Мои живописные работы не абстрактны. Что-то происходит в каждом кусочке изображения. Возможно, у вас возникает ощущение, узнавание, которое вас как зрителя отсылает к абстракции. Время удивительно соотносится с изображением. Никто не знает, как оно выглядит, каждый вынашивает свои образы. Я рассматриваю титры из старого кино, например, Франсуа Трюффо 1950-х годов, которое пережило так много копий, что строки почти не читаемы, бегут расплывчато, сохраняя только общие очертания. Можно лишь угадывать их содержание. Титры становятся движущейся стеной из декоративных элементов…
Но по своей семантике титры должны еще и что-то объяснять…

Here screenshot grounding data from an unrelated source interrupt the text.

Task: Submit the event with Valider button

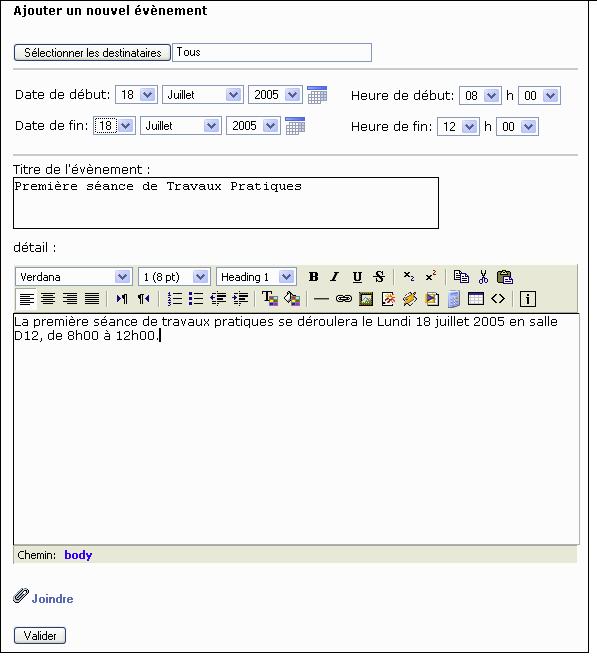Action: (40, 636)
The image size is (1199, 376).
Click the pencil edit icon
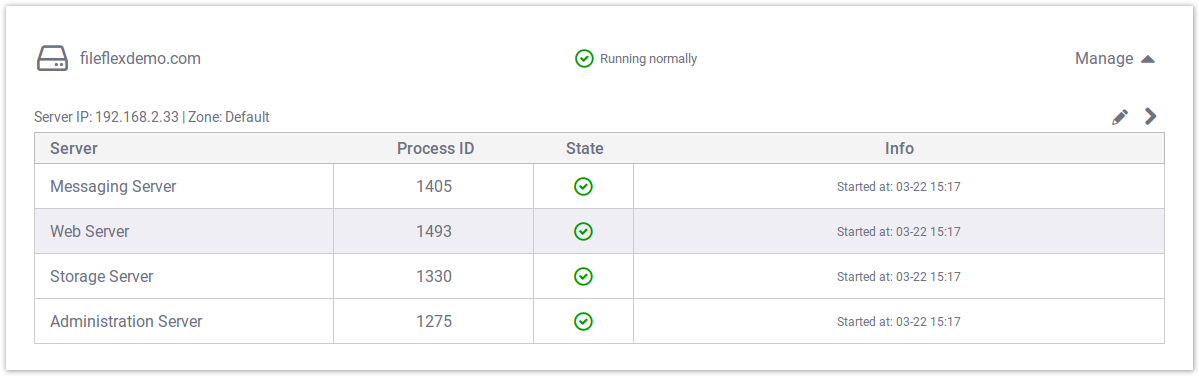[1120, 117]
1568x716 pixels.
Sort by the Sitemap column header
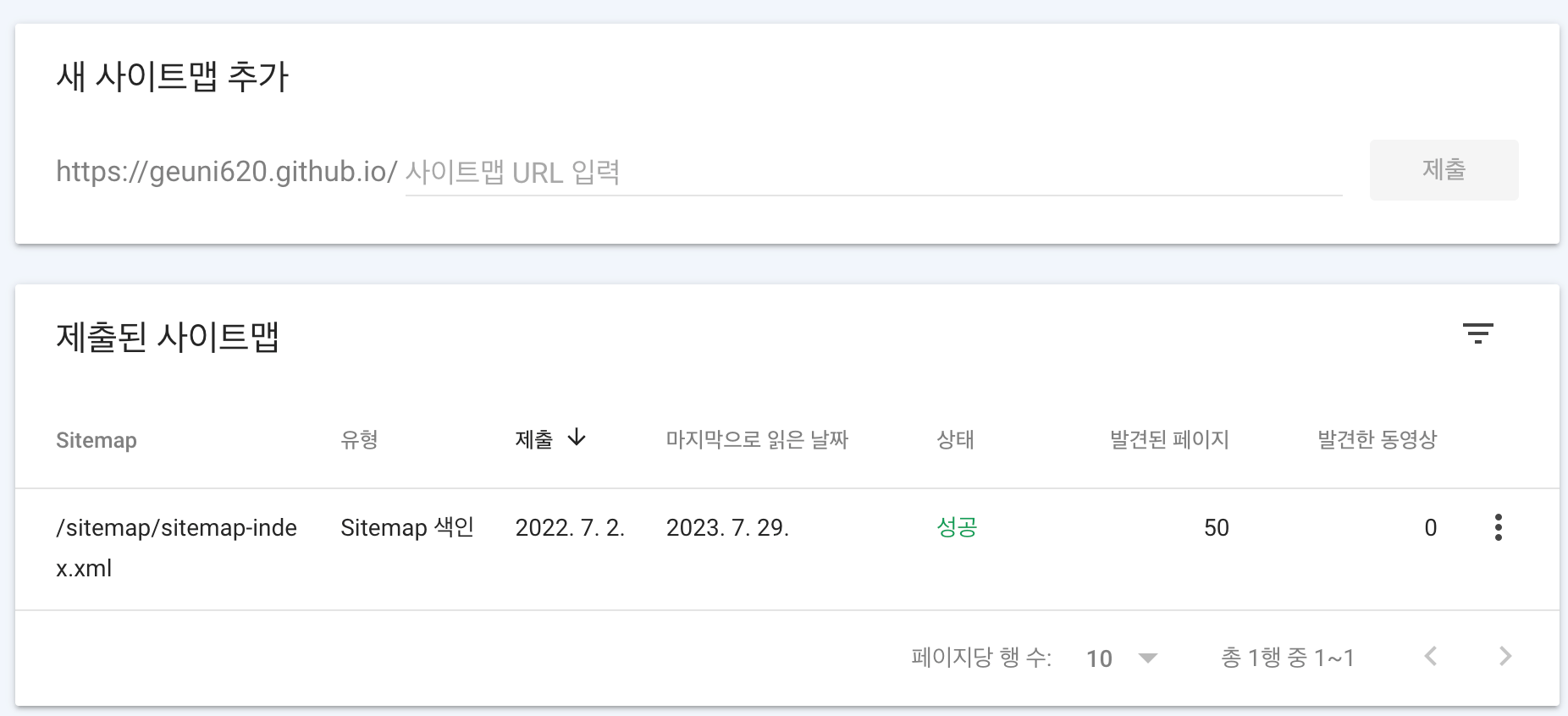tap(97, 440)
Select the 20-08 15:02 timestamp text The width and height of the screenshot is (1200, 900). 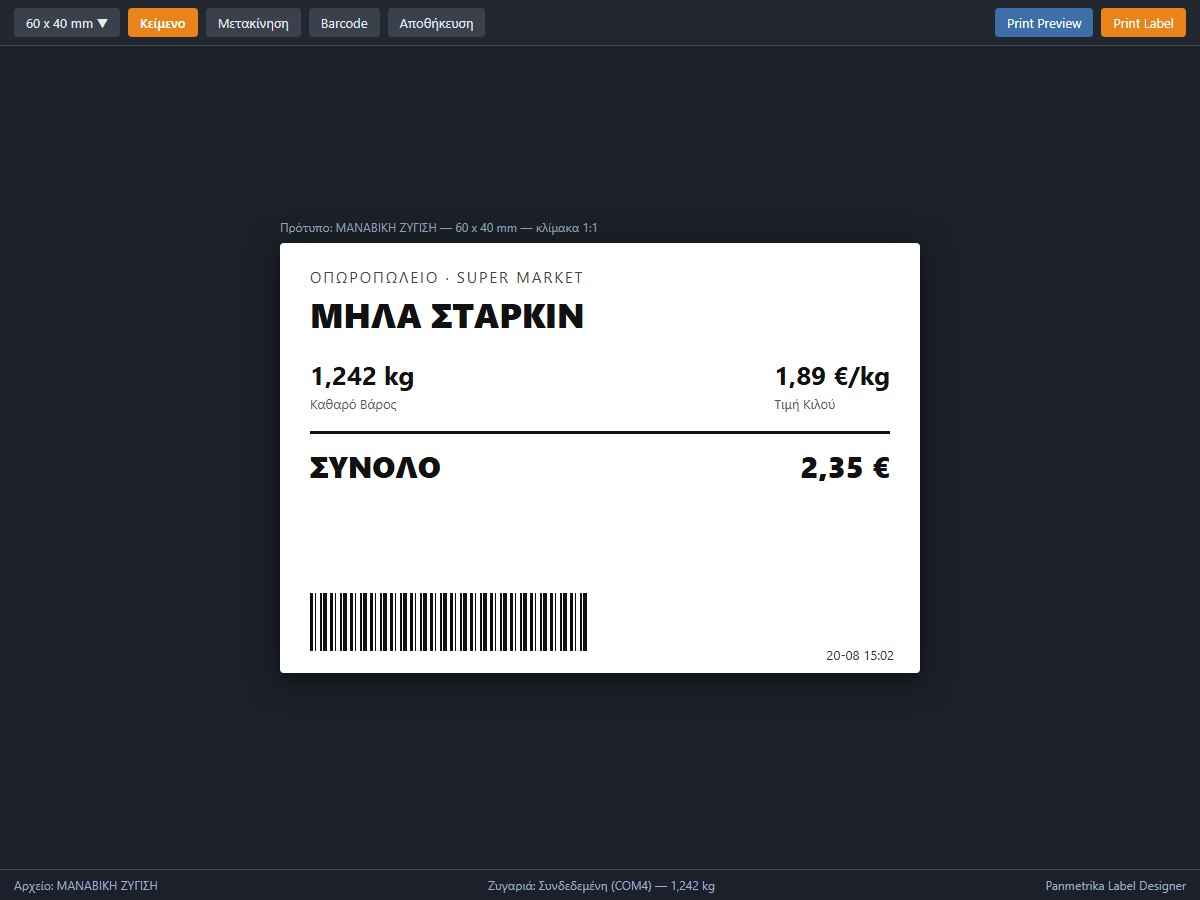[860, 656]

Здесь для меня притягательным является именно парадокс: да, титры по своему назначению должны объяснять, информировать, но со временем, как и многие другие вещи, они теряют первоначальный смысл. Возможно, на месте утраченного появляется (необходимо, должно появиться) другое, новое звучание. Еще мы иногда говорим, что время стирает с повседневных предметов банальность. Смысловой парадокс здесь хорош тем, что позволяет рассматривать титры будто бы с «другой стороны», считывать их как некую завесу, рубеж.
Черный, синий, серый – с позиции, например, одного из методов психодиагностики, цветовая палитра очень тревожная, говорящая о внутреннем конфликте. Присутствует ли таковой?

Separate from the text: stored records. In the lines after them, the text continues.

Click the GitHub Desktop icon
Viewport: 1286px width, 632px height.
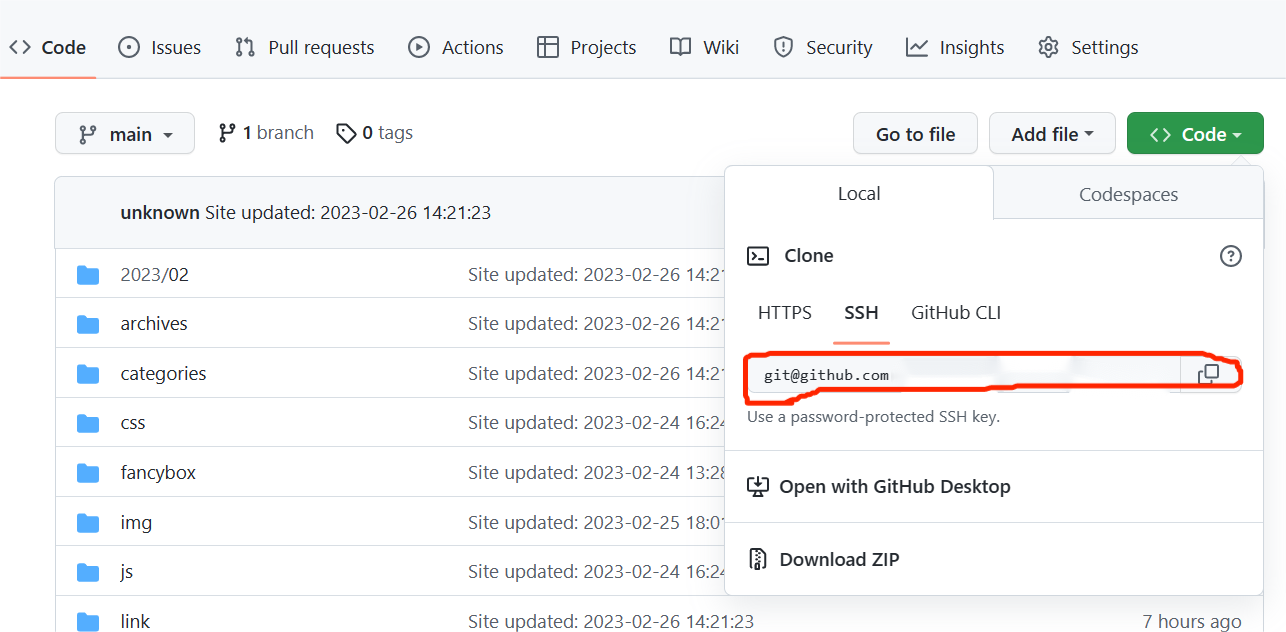point(758,487)

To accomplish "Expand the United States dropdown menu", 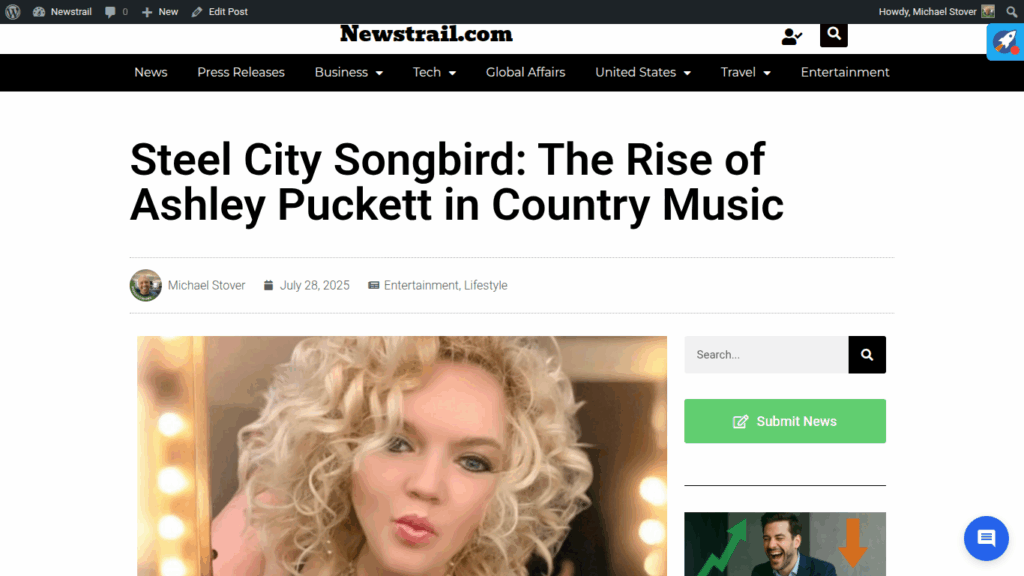I will coord(643,72).
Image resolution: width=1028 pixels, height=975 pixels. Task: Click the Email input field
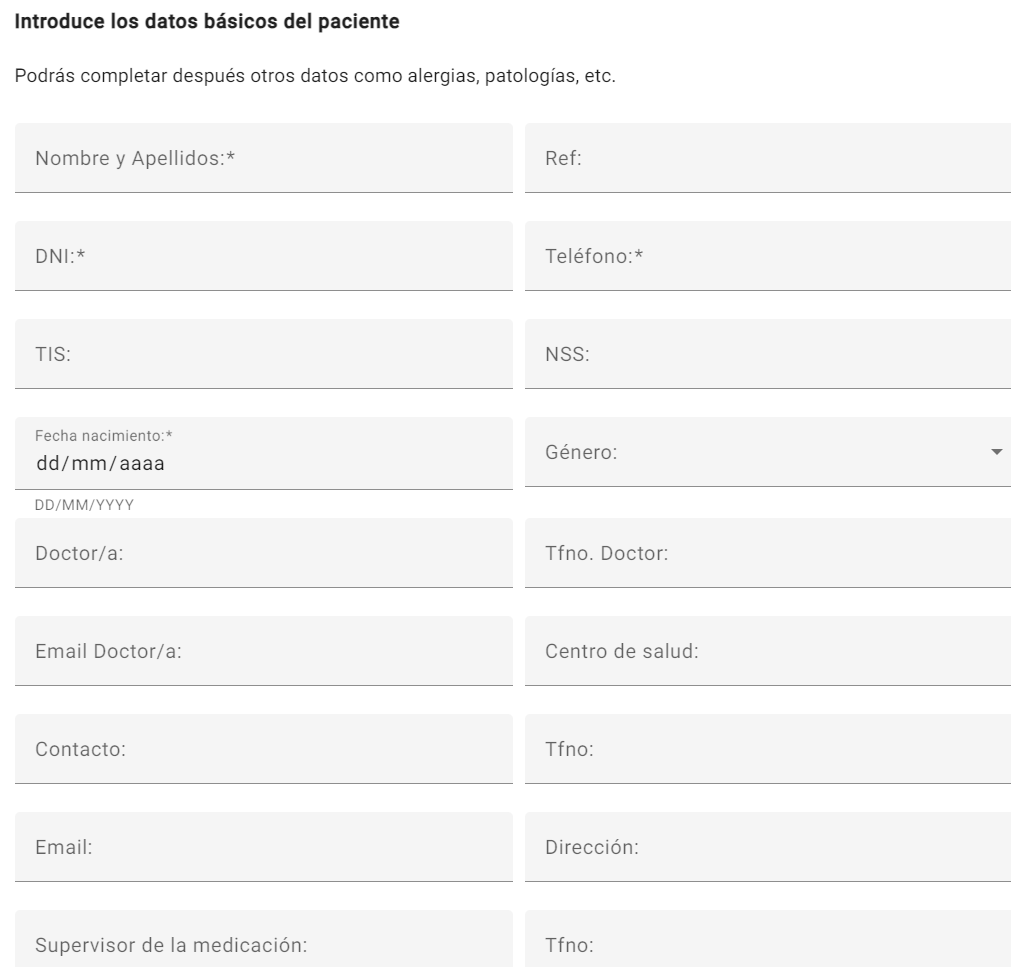[260, 846]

Иногда объяснения бывают очень простыми. Мы говорим о кино. Синева старого телевизора через движение фильма, − она не является тревожной, скорее наоборот − успокаивающей. Мерцание экрана, отсутствие четкого изображения и ярких цветов – безвременье предлагает свою палитру. Фильм при этом может обладать драматическим содержанием, тогда, наверное, и возможен конфликт, о котором вы говорите.

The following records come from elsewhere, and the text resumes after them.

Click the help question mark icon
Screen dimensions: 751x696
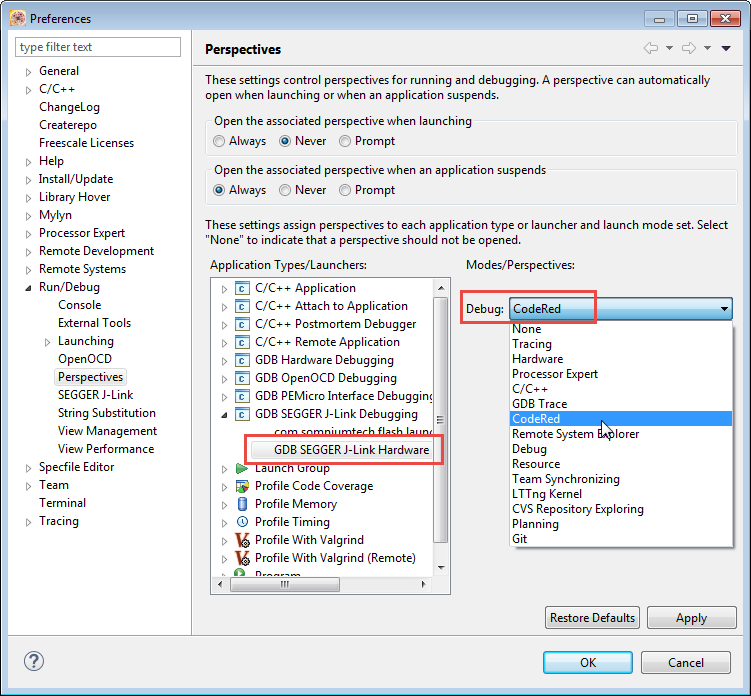click(34, 662)
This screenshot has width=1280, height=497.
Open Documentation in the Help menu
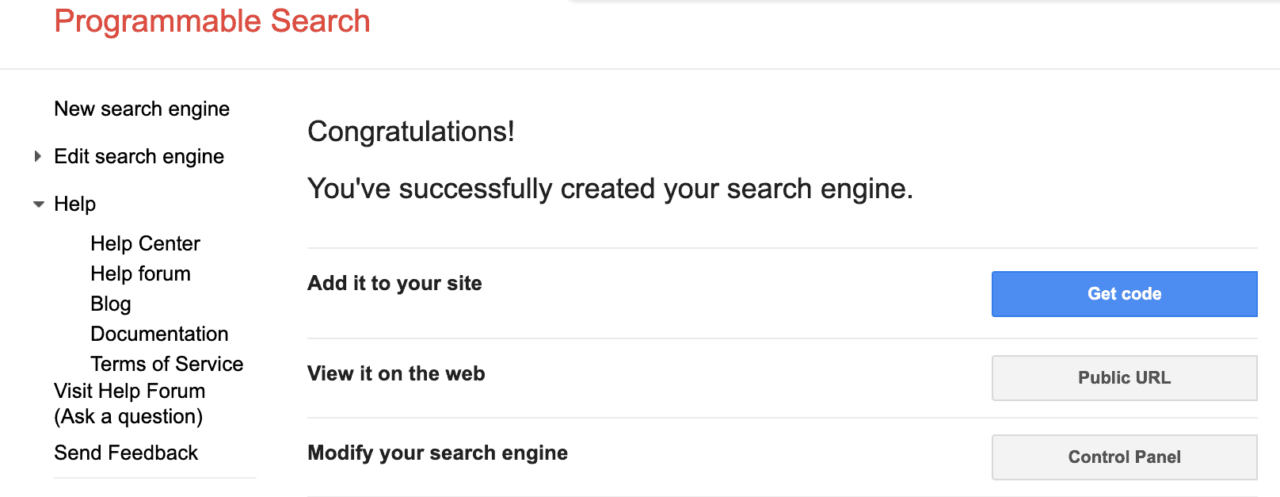click(159, 334)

Скриншот видео, представленного в рамках выставки
Мы вспоминаем старое кино, которое возвращает в детство к искренним эмоциям. Можно ли сказать, что с помощью таких глубоких ассоциаций вы уводите зрителя к чистым ощущениям?
Да, совершенно согласна с вашими словами. Есть какая-то общая история, и в ней, безусловно, присутствует постановочность, театральность. Переживая сильные эмоции, ситуации, человек может сказать, что это было как в кино. Современность со своим темпом, потоком информации, моделями поведения такова, что для живого отклика, непосредственной реакции, остается мало места. В агрессивной среде, перед необходимостью в первую очередь защищаться, человеку, я думаю, все более хочется вернуться к своему – маленькому, частному, неповторимому, − такому, как уникальная человеческая память, которая вместе с нами рождается и умирает. Там хранится все самое важное, то, к чему необходимо вернуться
Для меня ваше творчество неотъемлемо от Киева, но в последнее время, как кажется со стороны, вы отошли от этой темы. Так ли это на самом деле?
Всё, что я делаю, как-то связано с Местом, где я живу, с Киевом. Он может быть неузнаваемым на первый взгляд, как, например, в той части видео, где проскакивает коридор из киевского Союза художников. Служебные постсоветские помещения с их духом, цветом и запахом − это ведь тоже часть истории этого Города, и огромная часть. Просто не настолько картинная, и настолько общая, что быстрого узнавания не происходит. Моя совесть чиста – я по-прежнему описываю пространство, к которому искренне привязана, которым дорожу. История продолжается, я снимаю, делаю новые работы: Житний рынок, старая швейная машина и руки моей соседки Анны Евгеньевны, пролет моего парадного, почтовые ящики − все дорогое, нужное.
Продолжите, пожалуйста, фразу: то, что нельзя понять, можно…
Почувствовать, в первую очередь. Лично мне многие вещи проще понять через работу, руки, как я говорю. Но, опять же, что такое «понять»? Что мы подразумеваем под этим словом, если не идти путем штампов? Мы говорим о том, чтобы принять или соотнести с собой, сконструировать или выдумать заново?.. И пусть наши объяснения будут нелепыми, но правдоподобными, так, чтобы еще кто-то мог почувствовать их своими и согласиться. Вот тогда можно будет сказать «понять», наверное.